Tuesday, April 19, 2011

GREAT ISRAELI POLICE WORK

This is what can happen when young minds are subjected to a daily dose of hatred against Jews in the schools run by the Palestinian Authority.

Israeli authorities are to be congratulated for the great Israeli police work that led to the apprehension of the Palestinians who were involved in this unspeakable crime.

Right now, of course, Palestinian officials say these murderers are innocent and were coerced into confessing. But once they’ve been convicted, they will be hailed as heroes.

THE PRODUCTS OF HATRED TAUGHT IN SCHOOLS
Palestinian teens held in brutal slayings of Israeli family

By Edmund Sanders

Jewish World Review
April 18, 2011

JERUSALEM — Israeli security officials said Sunday they had arrested two Palestinian teenagers as suspects in the grisly slayings last month of five members of a Jewish family, including three children, as they slept in their West Bank home.

The March 11 nighttime attack was one of the most brutal in years. Security officials accused the teens, Hakim Awad, 17, and Amjad Awad, 18, who are cousins, of using wire-cutters to break through an electric fence surrounding the heavily protected settlement, and then stealing a rifle from an empty home.

Shortly thereafter, they broke into the home of Udi and Ruth Fogel, first killing two children, Yoav, 10, and Elad, 4, and then stabbing and shooting their parents, Israeli officials said. After fleeing the scene because they feared the gunshots would attract neighbors, the pair allegedly returned to the house, where they stole another rifle and stabbed the family's 3-month old baby, Hadas, who had begun to cry, according to Israeli officials. Two other small children in the house escaped harm, apparently because they were unnoticed. A sixth child, who had been away at a youth outing, returned home around midnight to find the house doors locked and alerted a neighbor.

Military officials said the two Palestinian youths confessed to the killings.

"The murderers are in our hands," said Col. Nimrod Aloni, commander of the brigade responsible for Itamar. He said the killings proved that "the motivation to carry out cruel terror attacks still exists." Israeli officials said the suspects had "nationalistic" motives and had stated during interrogation that their goal was to kill Jewish settlers living in the West Bank.

Local Palestinian officials said they suspected the confessions were coerced and complained that the two students had not had access to attorneys or family members.

The suspects live in the Palestinian village of Awarta, located next to the Itamar settlement where the March killings took place. They were arrested earlier this month, but a court order barred publication of the news until Sunday.

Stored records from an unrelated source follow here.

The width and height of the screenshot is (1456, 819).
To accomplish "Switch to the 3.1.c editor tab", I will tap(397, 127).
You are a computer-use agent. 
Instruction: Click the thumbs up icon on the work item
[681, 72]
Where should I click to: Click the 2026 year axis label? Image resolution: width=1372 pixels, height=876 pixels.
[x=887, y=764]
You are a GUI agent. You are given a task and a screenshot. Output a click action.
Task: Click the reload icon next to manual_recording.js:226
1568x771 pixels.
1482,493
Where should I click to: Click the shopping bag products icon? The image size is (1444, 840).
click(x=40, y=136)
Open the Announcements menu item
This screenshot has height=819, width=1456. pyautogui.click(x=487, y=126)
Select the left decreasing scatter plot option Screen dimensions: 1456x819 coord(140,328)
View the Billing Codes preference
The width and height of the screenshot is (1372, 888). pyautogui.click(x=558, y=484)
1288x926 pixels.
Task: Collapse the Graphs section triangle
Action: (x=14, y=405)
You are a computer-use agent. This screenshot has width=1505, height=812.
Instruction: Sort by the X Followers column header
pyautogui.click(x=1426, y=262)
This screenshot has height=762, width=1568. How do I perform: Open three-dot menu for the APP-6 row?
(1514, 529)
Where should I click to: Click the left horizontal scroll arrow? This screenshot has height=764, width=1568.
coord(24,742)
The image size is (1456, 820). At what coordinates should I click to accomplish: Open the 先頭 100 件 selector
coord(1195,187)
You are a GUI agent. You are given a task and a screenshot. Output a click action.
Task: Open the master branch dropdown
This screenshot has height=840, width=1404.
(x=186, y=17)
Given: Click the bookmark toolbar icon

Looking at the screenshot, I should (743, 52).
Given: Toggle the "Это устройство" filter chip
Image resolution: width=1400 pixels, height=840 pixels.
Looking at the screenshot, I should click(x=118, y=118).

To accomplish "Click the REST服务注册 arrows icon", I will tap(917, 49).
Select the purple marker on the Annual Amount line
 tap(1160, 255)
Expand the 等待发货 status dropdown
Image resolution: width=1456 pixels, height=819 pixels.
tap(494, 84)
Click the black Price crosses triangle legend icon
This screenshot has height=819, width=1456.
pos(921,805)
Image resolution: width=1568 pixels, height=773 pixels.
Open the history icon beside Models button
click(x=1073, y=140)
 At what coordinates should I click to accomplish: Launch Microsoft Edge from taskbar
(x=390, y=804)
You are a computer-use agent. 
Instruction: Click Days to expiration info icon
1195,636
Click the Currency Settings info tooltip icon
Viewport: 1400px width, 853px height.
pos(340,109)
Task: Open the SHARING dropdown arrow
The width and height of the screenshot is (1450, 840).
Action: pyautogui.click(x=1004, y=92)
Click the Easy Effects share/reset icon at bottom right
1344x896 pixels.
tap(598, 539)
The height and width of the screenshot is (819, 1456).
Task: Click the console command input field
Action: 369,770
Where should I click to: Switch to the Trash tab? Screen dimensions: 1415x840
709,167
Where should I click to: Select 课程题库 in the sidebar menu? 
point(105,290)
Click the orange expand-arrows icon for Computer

Military officials said the teens had not yet been formally charged. If charged, they would both be tried as adults in military court in the West Bank, where the cut-off age for minors is 16, military officials said.

Six other suspects — all part of the same family — were also arrested for allegedly helping the teens dispose of the weapons after the slayings, Israeli officials said.

Israel said the teens appeared to have acted alone in committing the killings and without support from any organization, though they said some of the teens' relatives were members of the Palestinian militant group known as the Popular Front for the Liberation of Palestine.

Immediately after the slayings, Israeli security forces focused their investigation on Awarta, whose residents have had longstanding tensions with Itamar's [residents], leading in the past to deadly clashes and previous attacks. In 2002, four Itamar settlers were killed in an attack partly carried out by one of the teenager's uncles, who was later killed by Israeli soldiers, military officials said.

Several hundred Awarta residents were arrested over the past month and a military curfew was periodically imposed, residents said.

Awarta Mayor Qais Awad, who is from the same extended family, questioned the legitimacy of the Israeli investigation and complained that Israel had refused to allow Palestinian participation.

"I have very serious doubts about the Israeli claims," he said. "We said we wanted to help because we also want to know the truth and want to see the one responsible for the killing punished. They refused, and they carried out their own secret investigation. In the end, they came up with this story about the two boys. These two are just boys, and they must have come under tremendous pressure and torture during interrogation that forced them to confess to something they have not done."